Mette ist es auch, die schließlich das Schweigen bricht.
»Habt ihr denn den bösen Mann jetzt gefunden oder noch nicht?«
Dankbar wendet sich Kreuzer ihr zu.
»Wir haben jemanden, der sich auffällig benommen hat. Aber wir wissen noch nicht genau, ob er die Mädchen entführt hat.«
»Warum fragt ihr ihn nicht?«
»Er würde es nicht zugeben.«
»Und jetzt?«
»Vielleicht kannst du uns ja helfen.«
»Ich?«
Mette reißt die Augen auf und blickt von ihrer Mutter zum Vater und wieder zurück. Anja reagiert alarmiert, während Sven die Augen niederschlägt. Kreuzer ignoriert beide Eltern und bemüht sich um Blickkontakt zu dem Kind.
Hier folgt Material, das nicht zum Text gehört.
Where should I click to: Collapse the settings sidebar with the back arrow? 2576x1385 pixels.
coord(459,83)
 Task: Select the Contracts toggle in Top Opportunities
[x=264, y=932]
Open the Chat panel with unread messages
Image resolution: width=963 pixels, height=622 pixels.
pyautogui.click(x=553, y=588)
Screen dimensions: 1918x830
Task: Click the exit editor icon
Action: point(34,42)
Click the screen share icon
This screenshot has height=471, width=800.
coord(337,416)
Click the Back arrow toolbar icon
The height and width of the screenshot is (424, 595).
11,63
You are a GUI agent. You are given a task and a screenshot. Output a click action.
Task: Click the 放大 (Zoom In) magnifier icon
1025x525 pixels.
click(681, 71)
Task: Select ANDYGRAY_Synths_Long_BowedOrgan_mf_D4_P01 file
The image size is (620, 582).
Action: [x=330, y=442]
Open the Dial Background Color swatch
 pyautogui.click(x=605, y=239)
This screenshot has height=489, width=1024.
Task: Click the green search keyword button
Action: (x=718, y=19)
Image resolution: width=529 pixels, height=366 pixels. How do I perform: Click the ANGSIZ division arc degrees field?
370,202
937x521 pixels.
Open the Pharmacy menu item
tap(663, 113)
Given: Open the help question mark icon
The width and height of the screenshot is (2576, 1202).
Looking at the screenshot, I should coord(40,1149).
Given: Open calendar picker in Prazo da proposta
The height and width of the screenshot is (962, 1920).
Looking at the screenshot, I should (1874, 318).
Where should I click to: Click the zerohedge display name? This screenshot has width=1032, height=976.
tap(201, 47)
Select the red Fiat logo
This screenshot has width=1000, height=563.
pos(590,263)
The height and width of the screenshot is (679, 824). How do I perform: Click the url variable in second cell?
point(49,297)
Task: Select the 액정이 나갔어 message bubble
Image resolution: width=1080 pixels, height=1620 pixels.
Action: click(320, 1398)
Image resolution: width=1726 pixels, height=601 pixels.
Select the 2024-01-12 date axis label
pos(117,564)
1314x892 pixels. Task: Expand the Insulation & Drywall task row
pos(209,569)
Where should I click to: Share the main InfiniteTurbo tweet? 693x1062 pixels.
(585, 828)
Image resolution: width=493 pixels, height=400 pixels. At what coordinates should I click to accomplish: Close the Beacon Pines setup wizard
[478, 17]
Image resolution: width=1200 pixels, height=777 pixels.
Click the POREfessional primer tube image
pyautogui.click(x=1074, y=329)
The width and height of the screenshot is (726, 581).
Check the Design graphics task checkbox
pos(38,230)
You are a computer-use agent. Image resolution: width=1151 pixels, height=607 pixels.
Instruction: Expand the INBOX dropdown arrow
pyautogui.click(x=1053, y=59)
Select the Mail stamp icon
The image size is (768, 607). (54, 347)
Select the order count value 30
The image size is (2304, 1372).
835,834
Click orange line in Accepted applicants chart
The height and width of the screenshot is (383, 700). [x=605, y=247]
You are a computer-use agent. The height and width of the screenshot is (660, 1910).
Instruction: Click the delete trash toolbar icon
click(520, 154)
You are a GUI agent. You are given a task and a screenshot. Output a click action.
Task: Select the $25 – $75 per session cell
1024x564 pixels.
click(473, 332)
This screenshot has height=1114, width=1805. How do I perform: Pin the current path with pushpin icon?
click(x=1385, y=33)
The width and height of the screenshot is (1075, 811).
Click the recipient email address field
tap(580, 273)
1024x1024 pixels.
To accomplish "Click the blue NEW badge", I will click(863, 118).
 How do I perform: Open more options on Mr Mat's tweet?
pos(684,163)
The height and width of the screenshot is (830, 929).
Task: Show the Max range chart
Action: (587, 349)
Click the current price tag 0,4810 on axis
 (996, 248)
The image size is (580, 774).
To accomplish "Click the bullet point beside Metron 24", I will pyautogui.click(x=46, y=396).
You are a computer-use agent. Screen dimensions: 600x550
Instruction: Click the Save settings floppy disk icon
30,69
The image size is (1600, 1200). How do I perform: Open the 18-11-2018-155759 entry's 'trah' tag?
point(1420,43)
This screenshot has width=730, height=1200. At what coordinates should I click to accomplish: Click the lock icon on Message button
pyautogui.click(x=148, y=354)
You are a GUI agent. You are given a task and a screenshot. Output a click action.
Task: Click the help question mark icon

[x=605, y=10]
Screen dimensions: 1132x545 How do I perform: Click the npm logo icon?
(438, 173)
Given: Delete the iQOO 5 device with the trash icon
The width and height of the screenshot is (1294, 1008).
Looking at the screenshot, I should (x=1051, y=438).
»Du hast den bösen Mann doch letztens im Traum gesehen, oder?«
»Woher weißt du das?«
»Hat mir dein Papa erzählt.«
»Ja, das stimmt. Aber es war doch nur ein Traum, hat Mama gesagt.«
»Ich weiß wirklich nicht, ob es so gut ist, das jetzt hier beim Abendessen zu besprechen.«
Anjas Stimme klingt gepresst, sie macht eine abwehrende Geste. Am liebsten würde sie Mette hinausschicken, um diesem übereifrigen Kriminalbeamten in aller Deutlichkeit zu sagen, was sie wirklich meint.
»Bitte machen Sie sich keine Sorgen, Frau Winterberg. Wie wissen doch alle, dass Mette hier gut geschützt ist, dass ihr gar nichts passieren kann.«
»Aber das grüne Monster weiß das nicht«, erklärt Mette im Brustton der Überzeugung.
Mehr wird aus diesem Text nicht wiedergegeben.